Directions
Below are the records; copy out every line that holds the word "computer".

Stored data
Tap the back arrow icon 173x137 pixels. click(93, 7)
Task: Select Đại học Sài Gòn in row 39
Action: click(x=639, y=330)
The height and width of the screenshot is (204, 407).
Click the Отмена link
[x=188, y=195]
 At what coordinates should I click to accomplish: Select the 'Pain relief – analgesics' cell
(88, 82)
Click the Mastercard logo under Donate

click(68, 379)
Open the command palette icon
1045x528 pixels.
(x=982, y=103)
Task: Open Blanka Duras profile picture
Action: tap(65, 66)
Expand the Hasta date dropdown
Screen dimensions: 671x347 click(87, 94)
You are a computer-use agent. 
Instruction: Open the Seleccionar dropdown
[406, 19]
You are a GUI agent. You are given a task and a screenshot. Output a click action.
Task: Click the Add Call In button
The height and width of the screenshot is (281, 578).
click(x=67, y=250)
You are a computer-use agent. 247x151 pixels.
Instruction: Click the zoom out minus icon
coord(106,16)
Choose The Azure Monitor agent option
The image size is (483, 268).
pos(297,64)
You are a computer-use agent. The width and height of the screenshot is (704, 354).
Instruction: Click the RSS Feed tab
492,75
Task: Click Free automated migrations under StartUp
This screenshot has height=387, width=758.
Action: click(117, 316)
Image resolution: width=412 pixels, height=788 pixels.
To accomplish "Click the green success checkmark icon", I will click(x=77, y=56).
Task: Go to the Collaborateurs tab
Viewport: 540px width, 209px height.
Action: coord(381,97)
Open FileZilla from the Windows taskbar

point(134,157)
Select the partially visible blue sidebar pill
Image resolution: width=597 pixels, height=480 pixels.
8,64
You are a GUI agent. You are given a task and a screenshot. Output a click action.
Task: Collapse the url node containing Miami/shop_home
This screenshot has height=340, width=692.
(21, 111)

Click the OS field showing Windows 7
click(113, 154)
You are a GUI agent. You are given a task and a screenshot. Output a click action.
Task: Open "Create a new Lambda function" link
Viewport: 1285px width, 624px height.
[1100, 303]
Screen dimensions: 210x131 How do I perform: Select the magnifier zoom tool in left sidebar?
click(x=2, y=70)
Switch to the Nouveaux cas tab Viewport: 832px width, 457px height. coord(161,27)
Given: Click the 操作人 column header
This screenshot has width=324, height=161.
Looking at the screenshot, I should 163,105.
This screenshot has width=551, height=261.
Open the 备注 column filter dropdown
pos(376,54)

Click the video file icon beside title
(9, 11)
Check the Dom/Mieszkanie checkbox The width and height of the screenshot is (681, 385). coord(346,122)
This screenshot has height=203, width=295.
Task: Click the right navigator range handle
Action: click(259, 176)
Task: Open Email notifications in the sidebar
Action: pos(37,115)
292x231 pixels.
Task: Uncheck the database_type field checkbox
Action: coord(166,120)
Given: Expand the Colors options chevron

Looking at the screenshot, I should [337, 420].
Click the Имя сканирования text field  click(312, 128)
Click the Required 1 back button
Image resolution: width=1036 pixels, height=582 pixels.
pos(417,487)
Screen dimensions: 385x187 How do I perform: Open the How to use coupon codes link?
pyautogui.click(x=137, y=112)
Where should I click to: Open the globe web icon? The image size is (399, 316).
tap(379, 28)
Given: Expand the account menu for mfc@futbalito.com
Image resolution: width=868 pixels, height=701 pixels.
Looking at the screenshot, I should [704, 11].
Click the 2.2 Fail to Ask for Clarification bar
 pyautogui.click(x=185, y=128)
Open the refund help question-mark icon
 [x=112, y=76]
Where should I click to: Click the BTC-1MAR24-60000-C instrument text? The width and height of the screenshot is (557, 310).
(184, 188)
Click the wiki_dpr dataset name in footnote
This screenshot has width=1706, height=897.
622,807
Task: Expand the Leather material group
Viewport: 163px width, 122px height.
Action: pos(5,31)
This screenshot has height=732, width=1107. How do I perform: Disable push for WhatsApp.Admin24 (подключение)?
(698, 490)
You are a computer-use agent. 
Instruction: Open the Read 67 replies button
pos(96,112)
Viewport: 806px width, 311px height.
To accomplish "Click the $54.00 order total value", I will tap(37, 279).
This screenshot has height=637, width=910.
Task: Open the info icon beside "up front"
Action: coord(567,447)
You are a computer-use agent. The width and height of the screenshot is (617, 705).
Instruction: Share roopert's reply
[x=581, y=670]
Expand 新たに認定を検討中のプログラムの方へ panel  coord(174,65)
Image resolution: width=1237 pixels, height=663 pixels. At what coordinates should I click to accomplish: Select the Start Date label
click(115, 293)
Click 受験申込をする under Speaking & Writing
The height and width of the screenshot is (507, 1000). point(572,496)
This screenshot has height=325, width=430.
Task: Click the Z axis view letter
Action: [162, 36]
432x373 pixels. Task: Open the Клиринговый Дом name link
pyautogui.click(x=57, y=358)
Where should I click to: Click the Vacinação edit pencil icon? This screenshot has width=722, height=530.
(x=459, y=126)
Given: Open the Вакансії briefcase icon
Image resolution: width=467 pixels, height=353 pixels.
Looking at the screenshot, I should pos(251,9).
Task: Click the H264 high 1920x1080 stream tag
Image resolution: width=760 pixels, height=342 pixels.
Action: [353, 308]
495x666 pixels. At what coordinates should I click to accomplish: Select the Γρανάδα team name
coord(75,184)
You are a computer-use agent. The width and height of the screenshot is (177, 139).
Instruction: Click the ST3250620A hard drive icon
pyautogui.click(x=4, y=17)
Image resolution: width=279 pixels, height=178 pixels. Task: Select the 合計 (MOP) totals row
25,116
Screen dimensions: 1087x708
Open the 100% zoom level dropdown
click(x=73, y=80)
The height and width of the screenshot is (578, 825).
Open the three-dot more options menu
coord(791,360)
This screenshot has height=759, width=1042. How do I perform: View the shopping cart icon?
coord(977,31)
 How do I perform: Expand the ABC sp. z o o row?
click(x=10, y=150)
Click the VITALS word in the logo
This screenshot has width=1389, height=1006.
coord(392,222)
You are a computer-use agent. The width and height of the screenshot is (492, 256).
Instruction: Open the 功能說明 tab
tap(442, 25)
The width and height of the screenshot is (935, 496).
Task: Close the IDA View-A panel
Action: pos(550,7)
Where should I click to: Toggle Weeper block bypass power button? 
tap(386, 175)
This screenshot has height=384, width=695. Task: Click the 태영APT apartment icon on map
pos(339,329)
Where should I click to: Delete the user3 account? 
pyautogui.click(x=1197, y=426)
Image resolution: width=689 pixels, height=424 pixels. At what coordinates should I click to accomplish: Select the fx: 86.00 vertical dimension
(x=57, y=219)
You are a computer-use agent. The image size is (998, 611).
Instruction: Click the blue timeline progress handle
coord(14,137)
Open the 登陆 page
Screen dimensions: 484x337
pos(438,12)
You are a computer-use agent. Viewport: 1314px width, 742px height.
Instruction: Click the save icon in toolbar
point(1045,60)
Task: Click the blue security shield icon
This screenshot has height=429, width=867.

Output
You are a computer-use agent. 
You are a computer-use agent. 247x151 pixels.
You are a computer-use agent. The width and height of the screenshot is (704, 354).
You are a computer-use agent. 
You are a computer-use agent. The width and height of the screenshot is (617, 705).
You are a computer-use agent. The width and height of the screenshot is (177, 139).
You are a computer-use agent. The width and height of the screenshot is (492, 256).
You are a computer-use agent. The image size is (998, 611).
You are a computer-use agent. Viewport: 1314px width, 742px height.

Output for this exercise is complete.